→ **Ausgangstext**

Der Titel haut auch gut hin, weil man sich da ueberlegen kann, ob 5 sich nun aufs Alter bezieht, oder ob Phoebe nun vielleicht der fuenfte Versuch, die fuenfte Eizelle oder so ist.

Aber guck mal hier:

Dabei wuchert Phöbes Gehirn hypertrophisch und presst unglaublich schmerzhaft gegen das zu enge Schädeldach.
Ein Dach an sich kann doch nicht zu eng sein, hoechstens zu niedrig. Der gesamte Schaedel waere eng.

die Nobelpreisträger für Chemie der letzten vier Jahre, mit aus Ausnahme des vorletzten
hehe

denkt Bea lächelnd und verpasst ihrem "kleinen Mönsterchen", dessen Eizellen einmal die Welt wert sein werden, einen animierenden Klaps. Dabei kippt das kleine Mädchen nach vorne, schlägt mit dem Kopf auf den fast leer gegessenen Teller, rutscht weiter, bis sie seitwärts vom Stuhl stürzt und mit der linken Schulter voran auf dem Boden aufschlägt.

→ **Verfügbare Daten**
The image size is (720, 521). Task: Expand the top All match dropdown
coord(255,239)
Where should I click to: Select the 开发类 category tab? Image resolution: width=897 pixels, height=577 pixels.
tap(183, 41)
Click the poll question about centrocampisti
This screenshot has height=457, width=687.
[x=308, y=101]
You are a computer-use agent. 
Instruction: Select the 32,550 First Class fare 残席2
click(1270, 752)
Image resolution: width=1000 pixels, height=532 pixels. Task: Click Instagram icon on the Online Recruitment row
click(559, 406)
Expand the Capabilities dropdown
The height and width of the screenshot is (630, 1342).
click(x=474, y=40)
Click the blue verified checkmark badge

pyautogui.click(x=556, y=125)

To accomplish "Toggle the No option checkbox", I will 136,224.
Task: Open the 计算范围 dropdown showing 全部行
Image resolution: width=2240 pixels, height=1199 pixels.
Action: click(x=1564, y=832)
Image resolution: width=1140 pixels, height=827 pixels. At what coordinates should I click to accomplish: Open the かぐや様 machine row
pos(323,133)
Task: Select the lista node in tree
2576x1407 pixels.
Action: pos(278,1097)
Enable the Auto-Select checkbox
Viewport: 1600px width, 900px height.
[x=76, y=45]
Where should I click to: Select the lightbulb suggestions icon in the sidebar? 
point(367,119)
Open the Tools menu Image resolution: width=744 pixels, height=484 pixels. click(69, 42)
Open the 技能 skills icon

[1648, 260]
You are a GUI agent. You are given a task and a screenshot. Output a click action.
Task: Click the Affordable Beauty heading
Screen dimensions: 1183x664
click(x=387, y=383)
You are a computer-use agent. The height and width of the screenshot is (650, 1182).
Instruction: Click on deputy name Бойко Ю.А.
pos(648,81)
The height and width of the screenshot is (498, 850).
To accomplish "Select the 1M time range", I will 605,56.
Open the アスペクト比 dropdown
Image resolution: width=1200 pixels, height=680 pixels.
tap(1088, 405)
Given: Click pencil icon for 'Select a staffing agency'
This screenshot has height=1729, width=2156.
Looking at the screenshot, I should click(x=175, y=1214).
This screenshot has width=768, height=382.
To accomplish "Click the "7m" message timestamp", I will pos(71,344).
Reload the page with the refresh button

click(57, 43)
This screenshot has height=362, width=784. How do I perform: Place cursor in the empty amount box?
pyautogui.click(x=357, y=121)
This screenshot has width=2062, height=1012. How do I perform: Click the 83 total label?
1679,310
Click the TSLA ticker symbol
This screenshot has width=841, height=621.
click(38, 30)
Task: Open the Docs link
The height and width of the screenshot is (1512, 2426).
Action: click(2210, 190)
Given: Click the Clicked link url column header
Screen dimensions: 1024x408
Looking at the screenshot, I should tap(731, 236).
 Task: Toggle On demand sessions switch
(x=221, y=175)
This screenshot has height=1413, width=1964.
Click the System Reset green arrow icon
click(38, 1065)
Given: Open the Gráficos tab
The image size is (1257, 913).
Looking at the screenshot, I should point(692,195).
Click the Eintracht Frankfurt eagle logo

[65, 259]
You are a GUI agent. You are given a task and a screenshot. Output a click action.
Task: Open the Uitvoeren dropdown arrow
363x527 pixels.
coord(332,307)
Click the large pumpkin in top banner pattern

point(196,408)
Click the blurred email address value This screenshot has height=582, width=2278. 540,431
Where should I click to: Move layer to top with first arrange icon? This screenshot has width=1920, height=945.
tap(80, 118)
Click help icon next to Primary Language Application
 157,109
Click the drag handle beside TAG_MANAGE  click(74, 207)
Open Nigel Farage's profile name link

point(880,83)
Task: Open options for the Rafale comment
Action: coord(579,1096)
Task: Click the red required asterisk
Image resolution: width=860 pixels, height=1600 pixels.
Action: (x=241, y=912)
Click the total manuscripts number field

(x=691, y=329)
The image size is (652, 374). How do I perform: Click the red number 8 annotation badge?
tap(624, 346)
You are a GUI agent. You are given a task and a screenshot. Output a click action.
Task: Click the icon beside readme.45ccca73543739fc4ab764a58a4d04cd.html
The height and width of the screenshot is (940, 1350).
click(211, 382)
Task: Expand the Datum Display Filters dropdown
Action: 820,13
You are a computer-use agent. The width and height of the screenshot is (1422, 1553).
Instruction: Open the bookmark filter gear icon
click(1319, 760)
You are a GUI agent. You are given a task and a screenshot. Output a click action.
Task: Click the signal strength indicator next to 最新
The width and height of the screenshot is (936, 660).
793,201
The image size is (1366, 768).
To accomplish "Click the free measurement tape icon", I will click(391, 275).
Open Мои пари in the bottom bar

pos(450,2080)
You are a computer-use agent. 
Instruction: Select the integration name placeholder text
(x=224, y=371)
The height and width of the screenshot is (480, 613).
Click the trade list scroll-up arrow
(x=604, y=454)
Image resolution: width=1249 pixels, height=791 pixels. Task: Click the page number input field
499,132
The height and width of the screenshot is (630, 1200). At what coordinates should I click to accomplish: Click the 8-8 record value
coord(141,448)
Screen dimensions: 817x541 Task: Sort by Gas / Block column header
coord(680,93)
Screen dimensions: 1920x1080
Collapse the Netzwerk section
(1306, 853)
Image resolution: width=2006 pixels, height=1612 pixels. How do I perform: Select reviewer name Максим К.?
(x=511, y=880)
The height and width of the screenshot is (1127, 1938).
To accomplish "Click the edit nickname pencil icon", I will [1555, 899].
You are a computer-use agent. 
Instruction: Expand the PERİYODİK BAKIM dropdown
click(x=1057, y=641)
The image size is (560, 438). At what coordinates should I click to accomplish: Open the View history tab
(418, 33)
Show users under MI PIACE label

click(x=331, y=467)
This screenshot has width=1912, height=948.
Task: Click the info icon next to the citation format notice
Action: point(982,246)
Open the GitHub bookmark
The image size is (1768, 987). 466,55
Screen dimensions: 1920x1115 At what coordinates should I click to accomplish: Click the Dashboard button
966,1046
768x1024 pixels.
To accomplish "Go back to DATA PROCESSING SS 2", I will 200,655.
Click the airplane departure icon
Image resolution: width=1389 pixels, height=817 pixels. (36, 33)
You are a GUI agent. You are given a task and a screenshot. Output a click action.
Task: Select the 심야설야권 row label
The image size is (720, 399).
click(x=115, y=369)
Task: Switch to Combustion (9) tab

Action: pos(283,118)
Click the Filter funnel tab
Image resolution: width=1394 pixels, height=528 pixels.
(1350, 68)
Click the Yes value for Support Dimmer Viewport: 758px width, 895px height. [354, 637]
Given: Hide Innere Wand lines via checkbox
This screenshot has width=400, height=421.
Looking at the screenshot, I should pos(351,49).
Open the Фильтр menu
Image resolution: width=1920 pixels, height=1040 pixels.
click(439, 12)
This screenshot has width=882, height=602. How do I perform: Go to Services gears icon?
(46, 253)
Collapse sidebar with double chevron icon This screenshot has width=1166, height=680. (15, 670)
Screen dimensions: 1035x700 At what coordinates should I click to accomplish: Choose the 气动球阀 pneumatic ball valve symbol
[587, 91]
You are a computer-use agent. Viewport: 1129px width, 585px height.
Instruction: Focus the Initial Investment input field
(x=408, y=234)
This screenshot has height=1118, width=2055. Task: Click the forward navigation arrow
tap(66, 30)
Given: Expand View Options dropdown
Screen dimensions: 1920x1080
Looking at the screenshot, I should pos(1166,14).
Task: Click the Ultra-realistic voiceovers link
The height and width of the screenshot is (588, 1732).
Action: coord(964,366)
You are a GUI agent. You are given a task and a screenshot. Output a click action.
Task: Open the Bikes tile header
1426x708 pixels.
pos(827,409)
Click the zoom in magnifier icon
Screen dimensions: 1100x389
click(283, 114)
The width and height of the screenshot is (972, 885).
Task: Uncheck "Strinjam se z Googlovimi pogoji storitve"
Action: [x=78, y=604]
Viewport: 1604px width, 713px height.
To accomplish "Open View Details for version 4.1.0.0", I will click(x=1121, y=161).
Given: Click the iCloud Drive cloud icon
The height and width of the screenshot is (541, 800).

→ **Erforderliche Schritte**
A. Zitiere aus den Datensätzen wortgetreu die Zeilen ab der Zeile mit „Open the GitHub bookmark“ bis einschließlich der Zeile mit „I will 200,655.“.
B. Schreib den Text über Phöbe und Bea nach seinem letzten Satz weiter.

→ **Endergebnisse**
A.
Open the GitHub bookmark
The image size is (1768, 987). 466,55
Screen dimensions: 1920x1115 At what coordinates should I click to accomplish: Click the Dashboard button
966,1046
768x1024 pixels.
To accomplish "Go back to DATA PROCESSING SS 2", I will 200,655.

B.
"dabei" hoert sich so gleichzeitig an, es ist doch wohl eher "darauf"

bis sie seitwärts vom Stuhl stürzt und mit der linken Schulter voran auf dem Boden aufschlägt.
wenn man mit der Schulter aufkommt, wird man aber nicht schwerstbehindert, wenn man stattdessen mit einem zum bersten gefuellten Kopf aufschlaegt, sieht das schon anders aus.

Fatalistisch duftet die Paprika, als ob nichts gewesen wäre.
Diesen Satz finde ich richtig doof. Der ist so gewollt absurd. Passt fuer mich nicht zum Rest.